Please reproduce the material below word for word, line by line, with no changes.
** BEGIN THE DATA **
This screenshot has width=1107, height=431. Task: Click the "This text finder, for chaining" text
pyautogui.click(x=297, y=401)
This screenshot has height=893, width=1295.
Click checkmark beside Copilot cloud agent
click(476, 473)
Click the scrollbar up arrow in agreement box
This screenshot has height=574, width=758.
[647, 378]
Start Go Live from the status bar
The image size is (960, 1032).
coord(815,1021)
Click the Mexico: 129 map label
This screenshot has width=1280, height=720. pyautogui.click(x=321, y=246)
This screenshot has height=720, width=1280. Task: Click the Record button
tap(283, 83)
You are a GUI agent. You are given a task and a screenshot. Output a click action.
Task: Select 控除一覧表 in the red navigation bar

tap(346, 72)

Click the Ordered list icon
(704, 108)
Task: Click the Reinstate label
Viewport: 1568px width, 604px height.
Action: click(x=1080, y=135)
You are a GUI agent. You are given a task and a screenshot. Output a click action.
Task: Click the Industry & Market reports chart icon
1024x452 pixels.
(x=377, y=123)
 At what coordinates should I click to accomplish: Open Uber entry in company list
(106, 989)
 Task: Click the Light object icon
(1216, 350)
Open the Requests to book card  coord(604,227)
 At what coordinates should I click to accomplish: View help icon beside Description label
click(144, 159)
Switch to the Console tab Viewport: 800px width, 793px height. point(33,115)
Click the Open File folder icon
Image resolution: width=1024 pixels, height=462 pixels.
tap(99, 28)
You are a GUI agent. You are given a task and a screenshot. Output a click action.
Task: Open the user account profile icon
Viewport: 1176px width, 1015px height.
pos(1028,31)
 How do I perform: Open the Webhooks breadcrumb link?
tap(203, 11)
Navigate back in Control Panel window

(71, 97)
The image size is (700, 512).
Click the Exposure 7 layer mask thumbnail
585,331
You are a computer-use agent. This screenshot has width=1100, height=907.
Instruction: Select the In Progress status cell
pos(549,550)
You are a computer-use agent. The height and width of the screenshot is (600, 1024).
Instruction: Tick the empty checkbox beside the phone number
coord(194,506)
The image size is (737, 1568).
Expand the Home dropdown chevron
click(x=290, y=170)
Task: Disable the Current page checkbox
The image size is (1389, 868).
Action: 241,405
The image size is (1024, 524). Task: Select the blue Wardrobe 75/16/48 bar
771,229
** END THE DATA **
* **WRITTEN RESPONSE**
This screenshot has width=1107, height=431. Task: Click the "This text finder, for chaining" text
pyautogui.click(x=297, y=401)
This screenshot has height=893, width=1295.
Click checkmark beside Copilot cloud agent
click(476, 473)
Click the scrollbar up arrow in agreement box
This screenshot has height=574, width=758.
[647, 378]
Start Go Live from the status bar
The image size is (960, 1032).
coord(815,1021)
Click the Mexico: 129 map label
This screenshot has width=1280, height=720. pyautogui.click(x=321, y=246)
This screenshot has height=720, width=1280. Task: Click the Record button
tap(283, 83)
You are a GUI agent. You are given a task and a screenshot. Output a click action.
Task: Select 控除一覧表 in the red navigation bar

tap(346, 72)

Click the Ordered list icon
(704, 108)
Task: Click the Reinstate label
Viewport: 1568px width, 604px height.
Action: click(x=1080, y=135)
You are a GUI agent. You are given a task and a screenshot. Output a click action.
Task: Click the Industry & Market reports chart icon
1024x452 pixels.
(x=377, y=123)
 At what coordinates should I click to accomplish: Open Uber entry in company list
(106, 989)
 Task: Click the Light object icon
(1216, 350)
Open the Requests to book card  coord(604,227)
 At what coordinates should I click to accomplish: View help icon beside Description label
click(144, 159)
Switch to the Console tab Viewport: 800px width, 793px height. point(33,115)
Click the Open File folder icon
Image resolution: width=1024 pixels, height=462 pixels.
tap(99, 28)
You are a GUI agent. You are given a task and a screenshot. Output a click action.
Task: Open the user account profile icon
Viewport: 1176px width, 1015px height.
pos(1028,31)
 How do I perform: Open the Webhooks breadcrumb link?
tap(203, 11)
Navigate back in Control Panel window

(71, 97)
The image size is (700, 512).
Click the Exposure 7 layer mask thumbnail
585,331
You are a computer-use agent. This screenshot has width=1100, height=907.
Instruction: Select the In Progress status cell
pos(549,550)
You are a computer-use agent. The height and width of the screenshot is (600, 1024).
Instruction: Tick the empty checkbox beside the phone number
coord(194,506)
The image size is (737, 1568).
Expand the Home dropdown chevron
click(x=290, y=170)
Task: Disable the Current page checkbox
The image size is (1389, 868).
Action: 241,405
The image size is (1024, 524). Task: Select the blue Wardrobe 75/16/48 bar
771,229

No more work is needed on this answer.